Yıpranmış olan Neojen volkanik arazisi, Batı Anadolu Bölgesinin kuzey yarısında
geniş bir alanı örter. Riyolitlerden bazaltlara kadar, dış püskürük kayaçların
hemen hepsine rastlanır. Ancak, egemen olan ve fazla yer kaplayanlar andezitler
ve tüflerdir.
Batı
Anadolu volkanik arazisi Kula çevresi dışında fazlaca aşındığından, kısmen de
olsa volkanik bir ünite özelliğine sahip olanlar şunlardır;
Armağan
Dağı, Kocadağ,
Mersin Tepeleri (Şaphane Dağı), Dumanlı Dağı, Yamanlar Dağı, Seyret Tepe,
Karaağaç Dağı – Emirli Tepe – Koca Tepe, Tecek
Tepe, Elmadağ, Yoyu Dağı
– Bey Dağı, Kuruluk Dağı, Şapla Dağları ve Ağı Dağı ‘dır.
- Kula-Adala ve Çevresi Volkanik Arazisi
Kula
çevresi volkanik rölyefi, Batı Anadolu volkan topografyasının en genç olanıdır.
Volkanik faaliyet milat yıllarına kadar devam etmiştir. Buradaki volkanizmanın
sebebi yer kabuğundaki dislokasyonlardır.
Volkanik arazinin kuzey sınırını Gediz Vadisi, güneyde ise Kula ile Adala
arasında çekilen bir hat teşkil etmektedir. Bu sınırlar arsında kalan volkan
topografyasının kuzeyinde Neojen depoları, Güneyinde kristalin şistler ve
gnayslar bulunmaktadır. Bazalt lav akıntıları ve bazaltik piroklastik
koniler volkan rölyefinin egemen unsurlarıdır. Piroklastik
konilerin bir çizgi boyunca yer almaları, birbirine paralel ve onları kat eden
kırıkların varlığının kanıtlarıdır.
Sayıları
68 tane olan volkan konilerinin bazıları 150-200 metre yüksekliğe ulaşmaktadır.
Konilerin bir kısmı yalnızca piroklastik
materyal, bazıları da lav akıntılı piroklastik
koniler halindedir.
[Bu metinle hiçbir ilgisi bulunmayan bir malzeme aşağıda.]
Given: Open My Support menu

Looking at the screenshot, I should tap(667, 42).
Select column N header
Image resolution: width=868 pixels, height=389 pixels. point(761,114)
O yörede bu piroklastik
konilere ‘’DİVLİT’’ ya
da ‘’DEVLİT’’
adı verilir.
Kula
Adala
arasındaki lav akıntıları, adeta dün olmuşmuş gibi taze ve ilginç
görünümleriyle dikkat çekmektedirler. Oysa ki, bu lav akıntıları Kuaterner ’de
ve çeşitli dönemlerde oluşmuşlardır ve büyük bir kısmı Pliyosen platolarını
örtmüşlerdir.
Lavlar
bazik karakterde olmalarına karşın, klastolitik katılaşım
göstererek blok lavlar oluşturmuşlardır. Bu durumun çok hızlı gaz kaybından
kaynaklandığı düşünülmektedir.
İÇ ANADOLU BÖLGESİ VOLKANLARI
İç
Anadolu Bölgesi’nde de Neojen yaşlı volkanik rölyef aşınmış, orijinal
şekillerini kaybetmiş görünümleri ile Kuaterner
yaştakilerden kolaylıkla ayırt edilebilirler. lV.Zamanda
volkanik faaliyetin devam ettiği yörelerde, Neojen volkanik temelin üzerinde
yükselen volkan konileri teşekkül etmiştir. Volkanik rölyefin oluşumunda başta
andezit, dasit ve volkanik küller olmak üzere her türlü dış püskürük kayaçlar
katkıda bulunmuşlardır.
İç
Anadolu volkanik rölyefinin farklı özelliği, volkanik oluşum, aşınım ve tahrip
şekillerinin en güzel örneklerine sahip olmasıdır. Nitekim, volkanik tüfün
aşınması sonucu meydana gelen, dünyada benzerlerine pek rastlanmayan
peribacaları yöresi buna en güzel örneklerden birini teşkil etmektedir.
İç
Anadolu’da da volkanik faaliyet Miyosen’ den aktüele kadar devam etmiştir.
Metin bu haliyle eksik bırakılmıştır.